2022年から“グローバル・シリーズ”へと変貌を遂げると同時に、シリーズ自ら「史上最速のラリークロス車両」と称するフルエレクトリックSUVによる『グループEクラス』を創設する『Nitro Rallycross(ナイトロ・ラリークロス/NitroRX)』だが、その初期カスタマー候補としてリストアップされていたドライヤー&ラインボールド・レーシング(DRR)が新体制を発表。2021年のEuroRX1王者に輝いたアンドレアス・バッケルドと、同じく2014年の欧州王者であるロビン・ラーソンの実力派を起用し、新たにモンスターエナジーRXカルテルのエントリー名で参戦することをアナウンスした。
北米発のラリークロス・シリーズとして、実質的にGRCやARXの後継に位置付けられるNitroRXは、ラリーやラリークロス界のトップ選手として活躍するトラビス・パストラーナが創設した新たなチャンピオンシップとして、2021年に本格的なシリーズ戦が開催された。
スタント・ドライブやエクストリームスポーツの第一人者としても知られる男が仕掛け人ということもあり、そのトラックは数十メートルの飛距離を要するジャンプ必須のレイアウトや、NASCARチャンピオンなど豪華ゲストを招聘したラインアップでファンの興味喚起を図るなど、既存の概念を覆す演出がなされてきた。
その2年目の選手権に導入予定の電動車両『FC1-X』は、開発担当者いわく「世界でもっとも速く、もっとも有能なラリークロス車両」というコンセプトを具現化させたものとなり、約800kW(約1070PS)を超えるピークパワーにより、0-100km/h加速はわずか1.4秒。さらに適切な路面条件下では1秒切りも達成可能だという。
また、1100Nmという途方もない最大トルクと350mmの最大ホイールトラベル量により抜群のトラクション性能も発揮し、最高速は180マイル(約290km/h)をマークするなど現行の内燃機関スーパーカーと比較しても“未知のパフォーマンス”を有している。

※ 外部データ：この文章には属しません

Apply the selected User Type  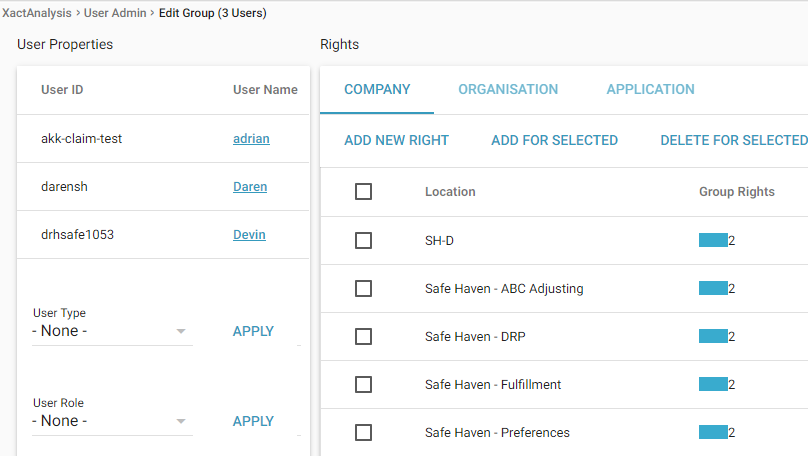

その出力をフロント1速、リヤ3速のサデフ製トランスミッションを介して伝達し、電動レースカーとして初めて、プロペラシャフトに接続されたハンドブレーキを搭載。リヤの駆動をロックさせる方法として、後輪へのモーター出力を単にカットする従来型EVでの通常の方法より、多くの感触をドライバーにもたらすという。
■「NitroRXシリーズで世界最高のチームを形成できた」とラインボールド
この『FC1-X』はすでに複数台が潜在エントラント向けにデリバリーされており、そのうち2022年はヨーロッパの主要チームであるJCレーステクニークと提携して4台体制での参戦を計画するDRRが最初の2台のレースシートを公表し、残り2台の枠も「後日発表する予定」としている。
「まずはこうして参戦体制を発表でき、モンスターエナジーなどの伝説的なブランドとのパートナーシップに非常に興奮している」と語るのは、DRRのチームオーナーでもあるデニス・ラインボールド。
「そして、アンドレアス(・バッケルド)やロビン(・ラーソン)など各界のチャンピオン経験ドライバーとの取り組みを、新しいグループE用マシン『FC1-X』と組み合わせることで、このNitroRXシリーズで世界最高のチームを形成できた。モンスターエナジー、タイトル経験者、そしてJC Raceteknikとの融合により、強固な組織が実現した。我々は確実にタイトル獲得に挑戦できる強力なチームになるはずだ」
ラーソンは2021年も同チームからNitroRXに参戦し、アウディS1 RXクワトロをドライブしてランキング7位に。一方のバッケルドも限定プログラムながらスバル・モータースポーツUSAに合流し、グレンヘレン戦ではスバルWRX STIで3位表彰台を獲得している。
一方のDRRもインディカーのかたわら2016年より本格的なラリークロス活動を展開しており、そのシングルシーターやNASCARでも活躍するセイジ・カラムを擁して、昨季は下部カテゴリーのNRX NEXTシリーズで年間5勝(ランキング2位)を挙げている。
そのDRR以外にも、電動オフロード選手権のエクストリームEに参戦するオリバー・ベネットが、元F1王者ジェンソン・バトンを起用してエキサイトエナジー・レーシングからのエントリーを計画する同シリーズ。年またぎの2022-23シーズンとなるグローバル戦は、6月18~19日にイギリス・リデンヒルで幕を開ける。